Record set

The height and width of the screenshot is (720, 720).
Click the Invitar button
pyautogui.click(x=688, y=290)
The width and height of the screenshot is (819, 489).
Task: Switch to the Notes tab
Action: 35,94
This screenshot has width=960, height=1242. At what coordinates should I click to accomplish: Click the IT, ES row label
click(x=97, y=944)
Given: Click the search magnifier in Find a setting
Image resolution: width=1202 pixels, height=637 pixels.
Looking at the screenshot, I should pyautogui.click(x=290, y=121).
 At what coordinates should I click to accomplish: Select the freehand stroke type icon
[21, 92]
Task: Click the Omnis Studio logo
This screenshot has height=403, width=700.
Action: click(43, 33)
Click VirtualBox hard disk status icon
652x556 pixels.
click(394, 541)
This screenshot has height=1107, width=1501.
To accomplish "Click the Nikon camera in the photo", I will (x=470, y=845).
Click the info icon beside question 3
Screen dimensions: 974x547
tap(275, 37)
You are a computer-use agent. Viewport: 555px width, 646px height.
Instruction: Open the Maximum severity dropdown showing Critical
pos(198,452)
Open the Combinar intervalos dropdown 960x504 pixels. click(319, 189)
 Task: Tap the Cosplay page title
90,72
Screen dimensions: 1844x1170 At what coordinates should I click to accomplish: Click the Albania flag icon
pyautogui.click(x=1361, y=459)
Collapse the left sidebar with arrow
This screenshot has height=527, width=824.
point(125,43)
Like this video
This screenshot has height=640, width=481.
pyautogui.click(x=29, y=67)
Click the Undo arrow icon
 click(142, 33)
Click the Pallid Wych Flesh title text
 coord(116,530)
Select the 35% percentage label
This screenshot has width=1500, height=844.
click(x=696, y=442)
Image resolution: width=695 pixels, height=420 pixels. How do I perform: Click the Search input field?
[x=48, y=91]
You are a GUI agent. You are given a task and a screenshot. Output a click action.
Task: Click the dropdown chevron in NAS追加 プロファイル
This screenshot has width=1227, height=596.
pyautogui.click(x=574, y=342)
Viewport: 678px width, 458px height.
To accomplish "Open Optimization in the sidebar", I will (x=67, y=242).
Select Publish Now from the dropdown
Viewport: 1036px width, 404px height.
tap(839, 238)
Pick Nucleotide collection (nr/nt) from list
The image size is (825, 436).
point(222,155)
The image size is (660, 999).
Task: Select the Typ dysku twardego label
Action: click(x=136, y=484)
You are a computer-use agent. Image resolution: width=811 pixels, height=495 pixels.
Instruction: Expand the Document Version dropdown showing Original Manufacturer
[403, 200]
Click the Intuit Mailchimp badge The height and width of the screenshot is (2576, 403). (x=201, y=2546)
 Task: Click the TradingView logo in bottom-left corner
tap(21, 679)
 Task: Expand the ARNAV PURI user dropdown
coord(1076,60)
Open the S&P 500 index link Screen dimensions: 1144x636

What is expected
Your task is an exact transcription of every line above.

Expected answer
The height and width of the screenshot is (720, 720).
Click the Invitar button
pyautogui.click(x=688, y=290)
The width and height of the screenshot is (819, 489).
Task: Switch to the Notes tab
Action: 35,94
This screenshot has width=960, height=1242. At what coordinates should I click to accomplish: Click the IT, ES row label
click(x=97, y=944)
Given: Click the search magnifier in Find a setting
Image resolution: width=1202 pixels, height=637 pixels.
Looking at the screenshot, I should pyautogui.click(x=290, y=121).
 At what coordinates should I click to accomplish: Select the freehand stroke type icon
[21, 92]
Task: Click the Omnis Studio logo
This screenshot has height=403, width=700.
Action: click(43, 33)
Click VirtualBox hard disk status icon
652x556 pixels.
click(394, 541)
This screenshot has height=1107, width=1501.
To accomplish "Click the Nikon camera in the photo", I will (x=470, y=845).
Click the info icon beside question 3
Screen dimensions: 974x547
tap(275, 37)
You are a computer-use agent. Viewport: 555px width, 646px height.
Instruction: Open the Maximum severity dropdown showing Critical
pos(198,452)
Open the Combinar intervalos dropdown 960x504 pixels. click(319, 189)
 Task: Tap the Cosplay page title
90,72
Screen dimensions: 1844x1170 At what coordinates should I click to accomplish: Click the Albania flag icon
pyautogui.click(x=1361, y=459)
Collapse the left sidebar with arrow
This screenshot has height=527, width=824.
point(125,43)
Like this video
This screenshot has height=640, width=481.
pyautogui.click(x=29, y=67)
Click the Undo arrow icon
 click(142, 33)
Click the Pallid Wych Flesh title text
 coord(116,530)
Select the 35% percentage label
This screenshot has width=1500, height=844.
click(x=696, y=442)
Image resolution: width=695 pixels, height=420 pixels. How do I perform: Click the Search input field?
[x=48, y=91]
You are a GUI agent. You are given a task and a screenshot. Output a click action.
Task: Click the dropdown chevron in NAS追加 プロファイル
This screenshot has width=1227, height=596.
pyautogui.click(x=574, y=342)
Viewport: 678px width, 458px height.
To accomplish "Open Optimization in the sidebar", I will (x=67, y=242).
Select Publish Now from the dropdown
Viewport: 1036px width, 404px height.
tap(839, 238)
Pick Nucleotide collection (nr/nt) from list
The image size is (825, 436).
point(222,155)
The image size is (660, 999).
Task: Select the Typ dysku twardego label
Action: click(x=136, y=484)
You are a computer-use agent. Image resolution: width=811 pixels, height=495 pixels.
Instruction: Expand the Document Version dropdown showing Original Manufacturer
[403, 200]
Click the Intuit Mailchimp badge The height and width of the screenshot is (2576, 403). (x=201, y=2546)
 Task: Click the TradingView logo in bottom-left corner
tap(21, 679)
 Task: Expand the ARNAV PURI user dropdown
coord(1076,60)
Open the S&P 500 index link Screen dimensions: 1144x636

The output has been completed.